Korean BBQ is often eaten as ssam which means to wrap. You basically place a few pieces of meat into any leafy vegetable such as lettuce or perilla leaves and add in various fillings then wrap it all together into a bundle. Ssamjang is often used as a sauce for wraps. It is a thick semi-sweet savory sauce with a bit of heat that packs an umami punch which is made of Korean fermented red pepper paste (gochujang) and fermented soybean paste (doenjang).
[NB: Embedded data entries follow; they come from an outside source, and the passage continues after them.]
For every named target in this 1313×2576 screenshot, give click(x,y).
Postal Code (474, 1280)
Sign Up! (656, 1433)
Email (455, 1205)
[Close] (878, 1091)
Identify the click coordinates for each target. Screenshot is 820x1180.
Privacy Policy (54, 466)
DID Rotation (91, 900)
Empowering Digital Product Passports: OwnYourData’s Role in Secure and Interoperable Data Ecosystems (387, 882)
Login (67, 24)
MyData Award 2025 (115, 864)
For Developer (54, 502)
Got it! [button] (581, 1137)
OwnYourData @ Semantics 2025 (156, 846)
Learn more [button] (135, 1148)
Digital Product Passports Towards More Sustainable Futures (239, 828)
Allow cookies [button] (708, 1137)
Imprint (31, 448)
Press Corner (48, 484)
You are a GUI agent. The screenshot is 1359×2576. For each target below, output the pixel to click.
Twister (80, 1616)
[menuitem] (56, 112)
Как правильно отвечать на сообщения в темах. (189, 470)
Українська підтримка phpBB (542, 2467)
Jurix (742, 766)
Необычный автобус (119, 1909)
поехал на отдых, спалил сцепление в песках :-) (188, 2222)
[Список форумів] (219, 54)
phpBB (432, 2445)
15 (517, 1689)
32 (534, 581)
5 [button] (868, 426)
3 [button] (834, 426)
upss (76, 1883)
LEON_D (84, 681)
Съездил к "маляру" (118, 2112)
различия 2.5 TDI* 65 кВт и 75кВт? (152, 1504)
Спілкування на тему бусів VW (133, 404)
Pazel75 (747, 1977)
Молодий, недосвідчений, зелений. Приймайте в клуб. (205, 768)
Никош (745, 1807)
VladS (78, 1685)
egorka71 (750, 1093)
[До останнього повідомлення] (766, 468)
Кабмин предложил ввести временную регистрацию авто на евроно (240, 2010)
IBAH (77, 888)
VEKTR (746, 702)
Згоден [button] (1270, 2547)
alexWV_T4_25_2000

My version is a bit different since the sauce usually doesn’t contain any soy sauce and I don’t use as much of the fermented soybean paste as the base since that is how my household prefers it. Sesame oil is also common to dip your wraps in. You can also add in rice to your wraps to make it more filling.
- 1 1/2 – 2 lbs pork belly (thinly sliced)
- 3 cloves garlic (minced)
- 2 tbsp onion (grated)
- 2 tsp ginger (grated)
- 3 tbsp soy sauce
- 2 tbsp Korean red pepper flakes (gochugaru)
- 1 tbsp Korean red pepper paste (gochujang)
- 1 tbsp sugar
- 1 tsp sesame oil
- 1/4 tsp black pepper
- 2 tbsp Korean red pepper paste
- 1 tsp soybean paste (doenjang)
- 1 tbs soy sauce
- 1 garlic (minced)
- 2 tbsp onion (minced)
- 1 tbsp sesame oil
- 1/4 tsp sea salt
- 1/8 tsp black pepper
- 1 head of lettuce
- 1 cucumber (cut into matchsticks)
- 6 garlic cloves (sliced)
- 3 scallions (cut into 2 in pieces)
- 2 jalapeno (sliced)
- Slice pork belly into thin slices about 1/4-1/3 inch thickness.
- Combine marinating ingredients in a bowl, add in sliced pork, mix to thoroughly coat; allow to marinate for at least 30 minutes or up to 1-2 hours.
- For the ssamjang: combine Korean red pepper paste and soybean paste, add in soy sauce and mix to loosen the paste. Add in garlic and onions, mix again to combine.
- For the sesame oil, add salt and pepper to taste.
- Wash and remove lettuce from core and prepare veggies for assembly.
- In a pan on medium high heat, cook pork belly for about 2 minutes on each side in batches until charred and cooked through. Remove from heat; sprinkle on sesame seeds and scallions on cooked pork.
- Serve pork belly with piece of lettuce, add in a slice or two of cucumber, garlic, jalapeno, and scallions along with some kimchi. Dip or add in ssamjang or seasame oil to wraps.